Dad eventually left air traffic control to pursue a sales and business career at a printing business where he excelled, gaining a promotion which sent the family to Montreal Quebec. In 1976 they became involved with a missions organization involved with the 1976 Montreal Olympics, none other than Youth with a Mission. It was during this period that while having a lunch break in his plush Montreal office, God spoke clearly to Dad, calling his name audibly. He soon came to know that his destiny was not business but somewhat ironically the mission field. Packing up their family in obedience to God’s call, they left a comfortable secure existence, home, extended family on their burgeoning faith journey to join YWAM in Kona Hawaii. In Hawaii they served in the islands and on to many nations, leading discipleship training schools. Dad also served as personal assistant to Loren Cunningham, YWAM’s founder, for 9 years.
43 years after his first visit, in 1988 Dad returned to Vancouver, only this time with a wife and kids and as a missionary himself. He was tasked to pioneer a new ministry YWAM Associates International, a more pastoral venture with the aim to re-connect with YWAM’s alumni. He developed another passion, writing, and authored two books, “Re-Entry” and “The Last Thing I Would Ever Do” as well as his much loved monthly “In Touch” and “E-Touch” newsletter ultimately reaching over 30,000 YWAM Associates in 160 countries. Peter and Donna also facilitated hundreds of associate gatherings in many nations.
While still in Vancouver, Peter and Donna met Pastor Bob Birch, David Demian and Gideon Chiu and together Peter and Donna became part of the Founding Fathers and Mothers of Watchmen for the Nations.

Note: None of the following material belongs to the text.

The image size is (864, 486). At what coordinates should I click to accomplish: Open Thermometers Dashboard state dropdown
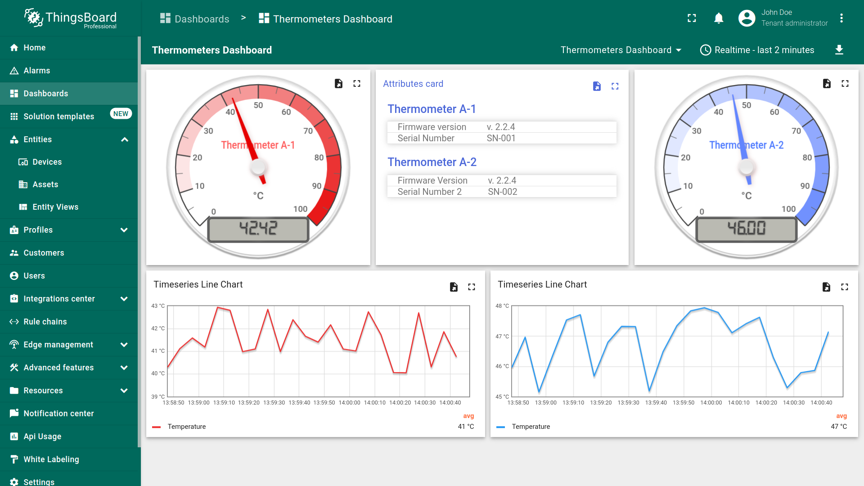pyautogui.click(x=621, y=50)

In 2000, Peter and Donna felt clearly led by God to move to a strange little town known as Medicine Hat where they were warmly welcomed here by Wes Reinheller and Marlies Wirzba.
Sadly and unexpectedly, Dad’s much loved son Peter Junior passed away in Vancouver in 2015.
Dad continued the work of YWAM Associates refusing to retire, continuing to write and reach out to YWAM associates even from his hospital bed. Finally, with loved ones surrounding him early in the morning of 22n d May 2019 Dad passed from this life and into eternity. I will confess that at times I became frustrated with Dad when on a number of occasions he was faced with personal injustice and unfairness; I wanted to respond like Rodrigo Mendoza, the reformed mercenary and slaver in the movie “The Mission” a movie that Dad just loved. I wanted him to rise up in righteous anger and smite his enemy, but of course he did not, instead always displaying in true humility the fruits of the spirit love, joy, peace, long-suffering, kindness, goodness, faithfulness, gentleness, and self-control, and I will throw in wisdom and compassion. It later dawned on me that Dad was a true representation of how Jesus treats us. What a great example of God’s love he was to us all, the true definition of a great man.
He loved Donna, his kids and grandkids with an undying love and his girls were completely devoted to him.
Dad died as a father not only to his 4 children, 3 sons in law, 9 grandchildren and 1 great grandchild, but as a father to many thousands in the nations of the world.